━━━━━ Given data ━━━━━
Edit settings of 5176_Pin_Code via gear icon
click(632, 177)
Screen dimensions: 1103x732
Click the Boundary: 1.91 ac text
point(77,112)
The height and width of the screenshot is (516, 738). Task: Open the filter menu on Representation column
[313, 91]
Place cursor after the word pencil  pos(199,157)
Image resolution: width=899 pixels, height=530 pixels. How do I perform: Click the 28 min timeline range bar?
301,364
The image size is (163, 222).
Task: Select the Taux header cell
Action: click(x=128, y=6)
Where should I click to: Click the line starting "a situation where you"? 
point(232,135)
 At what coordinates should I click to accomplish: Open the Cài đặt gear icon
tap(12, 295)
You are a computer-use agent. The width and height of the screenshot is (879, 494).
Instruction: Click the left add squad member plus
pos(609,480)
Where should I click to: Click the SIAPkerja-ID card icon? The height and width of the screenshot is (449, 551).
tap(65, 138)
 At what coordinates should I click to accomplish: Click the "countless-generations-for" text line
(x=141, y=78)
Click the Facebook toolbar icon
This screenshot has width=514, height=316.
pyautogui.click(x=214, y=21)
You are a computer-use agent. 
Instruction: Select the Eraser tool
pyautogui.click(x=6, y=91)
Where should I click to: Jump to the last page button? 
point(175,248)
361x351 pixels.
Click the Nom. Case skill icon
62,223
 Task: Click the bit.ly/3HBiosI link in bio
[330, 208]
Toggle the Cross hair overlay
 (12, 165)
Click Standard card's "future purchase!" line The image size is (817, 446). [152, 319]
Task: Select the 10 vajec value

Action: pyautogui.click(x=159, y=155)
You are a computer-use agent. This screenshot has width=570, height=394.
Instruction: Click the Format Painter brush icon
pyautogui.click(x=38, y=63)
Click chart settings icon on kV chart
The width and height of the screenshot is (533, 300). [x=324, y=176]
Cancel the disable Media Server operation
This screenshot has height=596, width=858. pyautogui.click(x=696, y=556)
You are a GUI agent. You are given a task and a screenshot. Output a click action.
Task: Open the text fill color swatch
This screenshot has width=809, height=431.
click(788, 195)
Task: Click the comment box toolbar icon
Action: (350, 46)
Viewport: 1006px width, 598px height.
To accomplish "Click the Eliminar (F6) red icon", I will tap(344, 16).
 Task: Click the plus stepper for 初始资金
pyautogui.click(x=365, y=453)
━━━━━
Task brief
An answer is complete only when it holds every line above containing the string "computer".

Solution
You are a computer-use agent. The width and height of the screenshot is (879, 494).
You are a computer-use agent. 
You are a computer-use agent. This screenshot has width=570, height=394.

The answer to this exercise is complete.